Lettre d’Alger d’une femme en colère

Lettre d’Alger d’une femme en colère

Wassyla Tamzali, issue d’une
famille algérienne de tradition musulmane, avocate et
féministe, adresse dans son livre « Une femme en
colère » une « Lettre d’Alger
aux Européens désabusés », qui
auraient oublié les combats menés jadis en commun avec
les colonisés.

Entraînés dans des dérives culturalistes,
défendant un « islam
modéré » ou la
« laïcité ouverte », ils
s’engagent dans un débat, au bout duquel les seuls
gagnants risquent d’être les islamistes, aux dépens
des principes démocratiques fondamentaux tels que
l’égalité des sexes et la liberté de
conscience.

    Née en 1941 à Alger, Wassyla Tamzali a
connu dans sa famille un islam doux, qui posait certaines règles
de conduite, mais laissait des marges de manœuvre à la
personne restée libre de l’importance qu’elle
voulait donner à son implication religieuse. Son père
était engagé pour la libération du pays. Wassyla a
appris à connaître la violence aveugle, quand il est
tué en 1957 par une jeune recrue du FLN. Après avoir
pratiqué comme avocate à Alger, elle a travaillé
pendant 20 ans à l’Unesco, principalement pour les droits
des femmes. Elle vit aujourd’hui en Algérie et partage son
temps entre l’écriture et l’activité
militante.

    Son livre évoque avec émotion la lutte
de libération de l’Algérie et la rencontre entre
Simone de Beauvoir et la résistante Djamila Boupacha. Il y a
quelques années encore, elle était fière de se
dire algérienne et d’avoir fait partie de ces femmes au
visage découvert, éclatantes de joie à la
libération du colonialisme, « symboles d’un
tiers-monde triomphant, au coude à coude avec leurs
hommes ». Aujourd’hui, elle est amenée
à se demander, qui elle est, et finit par se désigner
comme « innommée », ne se
reconnaissant pas dans « l’identité toute
faite, emballée dans la religion » qu’une
Algérienne reçoit d’interlocuteurs
européens, qui ne voient à la place des féministes
du Sud que des « femmes musulmanes ».

• [DONNÉES FOURNIES]:
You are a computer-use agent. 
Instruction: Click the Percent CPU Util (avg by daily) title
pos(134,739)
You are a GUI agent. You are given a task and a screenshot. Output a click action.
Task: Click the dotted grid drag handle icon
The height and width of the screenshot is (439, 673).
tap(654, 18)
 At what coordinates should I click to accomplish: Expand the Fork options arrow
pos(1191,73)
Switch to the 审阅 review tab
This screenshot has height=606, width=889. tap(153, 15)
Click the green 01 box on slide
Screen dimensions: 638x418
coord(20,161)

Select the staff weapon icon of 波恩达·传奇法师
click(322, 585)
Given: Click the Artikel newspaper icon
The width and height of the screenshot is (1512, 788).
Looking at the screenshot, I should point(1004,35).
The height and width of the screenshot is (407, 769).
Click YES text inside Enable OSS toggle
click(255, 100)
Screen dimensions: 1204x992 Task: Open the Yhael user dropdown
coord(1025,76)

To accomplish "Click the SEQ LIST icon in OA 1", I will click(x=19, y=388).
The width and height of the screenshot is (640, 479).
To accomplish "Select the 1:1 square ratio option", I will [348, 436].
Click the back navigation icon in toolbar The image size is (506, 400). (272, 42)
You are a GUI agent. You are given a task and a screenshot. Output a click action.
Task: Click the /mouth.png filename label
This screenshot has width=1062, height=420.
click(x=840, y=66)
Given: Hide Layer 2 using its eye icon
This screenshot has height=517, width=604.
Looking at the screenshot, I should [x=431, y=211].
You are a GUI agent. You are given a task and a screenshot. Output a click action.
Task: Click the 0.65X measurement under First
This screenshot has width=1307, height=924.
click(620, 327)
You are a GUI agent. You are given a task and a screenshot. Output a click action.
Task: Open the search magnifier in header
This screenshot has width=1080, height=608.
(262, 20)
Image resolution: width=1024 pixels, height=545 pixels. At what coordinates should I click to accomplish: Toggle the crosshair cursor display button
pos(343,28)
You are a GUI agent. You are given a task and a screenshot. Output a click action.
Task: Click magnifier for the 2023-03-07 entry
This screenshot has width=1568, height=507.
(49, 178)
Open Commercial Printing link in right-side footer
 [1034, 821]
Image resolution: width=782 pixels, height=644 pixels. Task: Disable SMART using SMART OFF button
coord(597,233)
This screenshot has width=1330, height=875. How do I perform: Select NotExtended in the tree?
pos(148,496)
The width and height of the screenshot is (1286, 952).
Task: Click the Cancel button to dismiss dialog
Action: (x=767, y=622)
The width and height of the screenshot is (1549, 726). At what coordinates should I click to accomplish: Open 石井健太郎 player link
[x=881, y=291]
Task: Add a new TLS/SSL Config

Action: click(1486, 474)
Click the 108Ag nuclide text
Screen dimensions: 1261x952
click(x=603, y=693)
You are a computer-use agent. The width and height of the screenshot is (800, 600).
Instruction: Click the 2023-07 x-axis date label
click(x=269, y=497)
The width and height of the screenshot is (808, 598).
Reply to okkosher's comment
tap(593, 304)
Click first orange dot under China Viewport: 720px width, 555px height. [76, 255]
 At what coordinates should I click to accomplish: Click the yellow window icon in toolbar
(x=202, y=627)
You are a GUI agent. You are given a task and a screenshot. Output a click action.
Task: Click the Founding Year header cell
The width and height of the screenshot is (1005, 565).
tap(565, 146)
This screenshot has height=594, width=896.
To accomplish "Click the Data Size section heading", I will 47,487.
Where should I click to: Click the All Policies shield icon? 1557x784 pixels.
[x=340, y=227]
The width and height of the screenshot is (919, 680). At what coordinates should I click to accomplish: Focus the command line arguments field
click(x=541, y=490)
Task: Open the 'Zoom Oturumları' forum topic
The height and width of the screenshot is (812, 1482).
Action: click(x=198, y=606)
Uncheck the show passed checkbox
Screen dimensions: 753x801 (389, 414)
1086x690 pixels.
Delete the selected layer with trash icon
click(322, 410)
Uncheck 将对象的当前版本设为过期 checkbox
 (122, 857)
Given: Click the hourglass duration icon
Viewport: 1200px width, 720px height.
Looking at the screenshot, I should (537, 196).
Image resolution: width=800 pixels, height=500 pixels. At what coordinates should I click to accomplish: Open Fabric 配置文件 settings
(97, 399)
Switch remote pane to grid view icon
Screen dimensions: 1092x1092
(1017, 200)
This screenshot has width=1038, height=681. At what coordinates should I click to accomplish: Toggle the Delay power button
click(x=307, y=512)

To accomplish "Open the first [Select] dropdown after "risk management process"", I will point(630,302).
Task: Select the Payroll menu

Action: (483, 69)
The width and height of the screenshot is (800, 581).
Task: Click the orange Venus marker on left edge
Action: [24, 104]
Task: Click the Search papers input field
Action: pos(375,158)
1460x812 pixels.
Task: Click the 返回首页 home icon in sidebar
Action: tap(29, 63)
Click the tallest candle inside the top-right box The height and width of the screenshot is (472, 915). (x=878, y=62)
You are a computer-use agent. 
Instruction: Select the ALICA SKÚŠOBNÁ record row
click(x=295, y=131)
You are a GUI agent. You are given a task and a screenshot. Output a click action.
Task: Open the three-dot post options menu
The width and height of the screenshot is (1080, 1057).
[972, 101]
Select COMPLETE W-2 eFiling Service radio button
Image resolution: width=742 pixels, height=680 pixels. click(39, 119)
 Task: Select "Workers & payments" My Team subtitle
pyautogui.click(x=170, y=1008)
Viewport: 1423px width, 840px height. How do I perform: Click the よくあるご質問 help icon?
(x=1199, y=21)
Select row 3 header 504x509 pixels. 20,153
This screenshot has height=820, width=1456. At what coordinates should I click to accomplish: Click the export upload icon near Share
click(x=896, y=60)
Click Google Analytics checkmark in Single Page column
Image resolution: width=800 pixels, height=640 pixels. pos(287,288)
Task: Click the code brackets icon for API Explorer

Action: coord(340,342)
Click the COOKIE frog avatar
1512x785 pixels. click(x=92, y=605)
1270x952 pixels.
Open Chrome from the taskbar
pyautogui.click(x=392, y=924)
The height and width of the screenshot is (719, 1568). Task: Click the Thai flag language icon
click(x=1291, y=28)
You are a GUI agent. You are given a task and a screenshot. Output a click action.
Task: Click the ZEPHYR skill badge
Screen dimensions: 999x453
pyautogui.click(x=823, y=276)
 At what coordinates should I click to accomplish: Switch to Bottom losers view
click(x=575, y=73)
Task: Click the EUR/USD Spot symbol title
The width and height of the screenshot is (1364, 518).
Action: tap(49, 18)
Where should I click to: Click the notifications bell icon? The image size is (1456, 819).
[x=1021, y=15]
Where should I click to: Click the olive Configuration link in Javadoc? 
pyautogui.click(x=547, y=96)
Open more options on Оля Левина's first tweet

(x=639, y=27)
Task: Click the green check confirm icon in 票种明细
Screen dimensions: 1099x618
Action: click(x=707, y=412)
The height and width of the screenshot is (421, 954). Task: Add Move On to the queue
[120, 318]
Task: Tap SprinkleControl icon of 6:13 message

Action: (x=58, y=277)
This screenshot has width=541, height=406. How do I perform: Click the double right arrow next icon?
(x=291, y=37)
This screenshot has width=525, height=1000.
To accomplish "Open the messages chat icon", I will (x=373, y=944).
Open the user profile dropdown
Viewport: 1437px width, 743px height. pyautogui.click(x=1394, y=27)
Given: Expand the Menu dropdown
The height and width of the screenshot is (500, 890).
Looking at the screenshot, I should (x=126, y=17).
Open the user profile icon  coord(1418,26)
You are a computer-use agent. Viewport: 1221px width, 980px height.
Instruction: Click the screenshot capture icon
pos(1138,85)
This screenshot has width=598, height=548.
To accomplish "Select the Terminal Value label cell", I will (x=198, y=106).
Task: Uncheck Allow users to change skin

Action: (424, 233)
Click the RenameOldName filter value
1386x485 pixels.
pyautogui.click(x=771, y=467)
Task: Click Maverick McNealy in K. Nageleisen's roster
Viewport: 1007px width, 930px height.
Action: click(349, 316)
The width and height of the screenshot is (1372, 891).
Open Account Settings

• [CONSIGNE 1]:
Pouvez-vous recopier fidèlement le passage de l'article sur Wassyla Tamzali qui commence par « Entraînés dans des » et se poursuit jusqu'à « conscience. » ?
• [CONSIGNE 2]:
Comment poursuivriez-vous l'article sur Wassyla Tamzali à partir de sa dernière phrase ?
Les enregistrements n'entrent pas en jeu dans cet exercice.

• [RÉPONSE RÉDIGÉE 1]:
Entraînés dans des dérives culturalistes,
défendant un « islam
modéré » ou la
« laïcité ouverte », ils
s’engagent dans un débat, au bout duquel les seuls
gagnants risquent d’être les islamistes, aux dépens
des principes démocratiques fondamentaux tels que
l’égalité des sexes et la liberté de
conscience.

• [RÉPONSE RÉDIGÉE 2]:
Quelle « laicité »?

Aujourd’hui, le ressentiment de l’immigré
maghrébin ou du Français d’origine
maghrébine exposé en Europe au racisme, crée un
terrain favorable au sentiment d’identité communautaire et
à l’islamisme, et ce ne sont pas les « longs
sanglots de l’homme blanc », qui y changeront
quelque chose, surtout quand celui-ci se préoccupe en premier
lieu de préserver la « diversité
culturelle » et d’échapper à
l’opprobre d’islamophobie.
L’épistolière en colère reproche à
ses
« amis-européens-intellectuels-de-gauche-pour-la-plupart »
leur aveuglement devant les « islamistes
modérés », quand ils se font avec ceux-ci
les chantres de la démocratie et de la laïcité, en
oubliant qu’il s’agit d’une démocratie sans
égalité des sexes et sans liberté de conscience,
l’islam considérant l’apostasie comme un crime. Du
moment que la notion de laïcité tend à être
dénaturée en « respect de toutes les
religions » et à perdre son sens de liberté
de conscience, les islamistes se révèlent être les
meilleurs défenseurs de la laïcité…

Un piège identitaire

Lors de l’affaire du foulard en France, la commission
préparatoire à la loi ignorait le principe
constitutionnel de l’égalité des sexes. Les
féministes furent exclues du débat et le voile a
été interdit en tant que signe religieux, sans faire de
cas de sa fonction de ségrégation sexuelle.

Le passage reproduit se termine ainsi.